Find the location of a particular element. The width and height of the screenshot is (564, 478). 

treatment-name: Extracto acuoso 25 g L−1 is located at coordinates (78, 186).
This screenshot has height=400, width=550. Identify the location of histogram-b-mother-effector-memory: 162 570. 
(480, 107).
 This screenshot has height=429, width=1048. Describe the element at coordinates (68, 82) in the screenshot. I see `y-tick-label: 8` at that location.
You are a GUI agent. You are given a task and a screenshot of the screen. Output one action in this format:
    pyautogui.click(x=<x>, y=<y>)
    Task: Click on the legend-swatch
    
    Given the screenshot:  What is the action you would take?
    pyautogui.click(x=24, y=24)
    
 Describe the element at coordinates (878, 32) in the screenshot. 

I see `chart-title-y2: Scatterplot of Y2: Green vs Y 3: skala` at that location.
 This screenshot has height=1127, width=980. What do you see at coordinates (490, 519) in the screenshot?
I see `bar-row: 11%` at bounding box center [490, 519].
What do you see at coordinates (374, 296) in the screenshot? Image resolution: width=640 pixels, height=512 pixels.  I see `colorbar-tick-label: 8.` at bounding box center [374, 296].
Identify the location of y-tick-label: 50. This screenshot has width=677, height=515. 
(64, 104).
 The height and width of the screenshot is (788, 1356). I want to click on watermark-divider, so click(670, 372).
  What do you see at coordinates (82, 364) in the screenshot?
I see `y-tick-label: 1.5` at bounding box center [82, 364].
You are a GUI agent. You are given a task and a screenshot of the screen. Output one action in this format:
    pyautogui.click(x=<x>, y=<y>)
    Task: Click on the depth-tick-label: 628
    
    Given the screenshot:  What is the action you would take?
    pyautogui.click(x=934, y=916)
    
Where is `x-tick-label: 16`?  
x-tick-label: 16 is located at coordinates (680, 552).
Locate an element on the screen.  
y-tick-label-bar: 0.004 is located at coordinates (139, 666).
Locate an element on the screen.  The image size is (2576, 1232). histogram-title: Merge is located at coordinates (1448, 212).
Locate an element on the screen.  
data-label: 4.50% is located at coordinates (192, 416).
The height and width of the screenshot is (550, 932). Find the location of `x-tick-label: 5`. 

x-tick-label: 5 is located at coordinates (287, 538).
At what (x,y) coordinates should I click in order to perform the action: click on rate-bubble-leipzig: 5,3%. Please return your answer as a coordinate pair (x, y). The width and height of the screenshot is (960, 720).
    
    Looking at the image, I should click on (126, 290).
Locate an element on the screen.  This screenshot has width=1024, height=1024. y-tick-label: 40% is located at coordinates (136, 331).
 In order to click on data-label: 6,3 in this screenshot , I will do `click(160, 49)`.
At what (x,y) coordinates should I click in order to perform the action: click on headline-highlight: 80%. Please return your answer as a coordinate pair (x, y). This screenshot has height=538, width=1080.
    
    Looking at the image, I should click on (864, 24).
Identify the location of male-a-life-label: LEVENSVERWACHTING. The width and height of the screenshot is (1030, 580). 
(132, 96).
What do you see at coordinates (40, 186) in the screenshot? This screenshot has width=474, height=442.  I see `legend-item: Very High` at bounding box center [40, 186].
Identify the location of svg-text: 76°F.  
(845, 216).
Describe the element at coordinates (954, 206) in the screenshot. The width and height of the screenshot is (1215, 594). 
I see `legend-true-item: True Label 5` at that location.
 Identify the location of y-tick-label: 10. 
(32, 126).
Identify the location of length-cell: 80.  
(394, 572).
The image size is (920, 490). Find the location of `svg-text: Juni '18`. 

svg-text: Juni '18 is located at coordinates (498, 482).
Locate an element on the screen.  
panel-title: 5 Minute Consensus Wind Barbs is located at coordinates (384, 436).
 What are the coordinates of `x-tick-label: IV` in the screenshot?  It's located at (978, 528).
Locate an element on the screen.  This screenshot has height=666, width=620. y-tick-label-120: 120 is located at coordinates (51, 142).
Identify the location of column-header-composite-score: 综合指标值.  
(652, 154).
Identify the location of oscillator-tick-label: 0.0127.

- ABOUT THIS TASK: Reproduce the records word for word, starting with the line that contains "Identify the location of male-a-life-label: LEVENSVERWACHTING." and continuing to the end of the records, with that first line included.

- TASK SOLUTION:
Identify the location of male-a-life-label: LEVENSVERWACHTING. The width and height of the screenshot is (1030, 580). 
(132, 96).
What do you see at coordinates (40, 186) in the screenshot? This screenshot has width=474, height=442.  I see `legend-item: Very High` at bounding box center [40, 186].
Identify the location of svg-text: 76°F.  
(845, 216).
Describe the element at coordinates (954, 206) in the screenshot. The width and height of the screenshot is (1215, 594). 
I see `legend-true-item: True Label 5` at that location.
 Identify the location of y-tick-label: 10. 
(32, 126).
Identify the location of length-cell: 80.  
(394, 572).
The image size is (920, 490). Find the location of `svg-text: Juni '18`. 

svg-text: Juni '18 is located at coordinates (498, 482).
Locate an element on the screen.  
panel-title: 5 Minute Consensus Wind Barbs is located at coordinates (384, 436).
 What are the coordinates of `x-tick-label: IV` in the screenshot?  It's located at (978, 528).
Locate an element on the screen.  This screenshot has height=666, width=620. y-tick-label-120: 120 is located at coordinates (51, 142).
Identify the location of column-header-composite-score: 综合指标值.  
(652, 154).
Identify the location of oscillator-tick-label: 0.0127.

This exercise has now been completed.